Task to carry out. Reproduce every one of the following records line for line, changing nothing.

Stored data.
···

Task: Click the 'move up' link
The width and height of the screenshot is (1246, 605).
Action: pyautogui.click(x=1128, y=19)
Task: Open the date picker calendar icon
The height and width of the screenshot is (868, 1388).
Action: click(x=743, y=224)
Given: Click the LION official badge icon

···

The solution.
Task: Click the 'move up' link
The width and height of the screenshot is (1246, 605).
Action: pyautogui.click(x=1128, y=19)
Task: Open the date picker calendar icon
The height and width of the screenshot is (868, 1388).
Action: click(x=743, y=224)
Given: Click the LION official badge icon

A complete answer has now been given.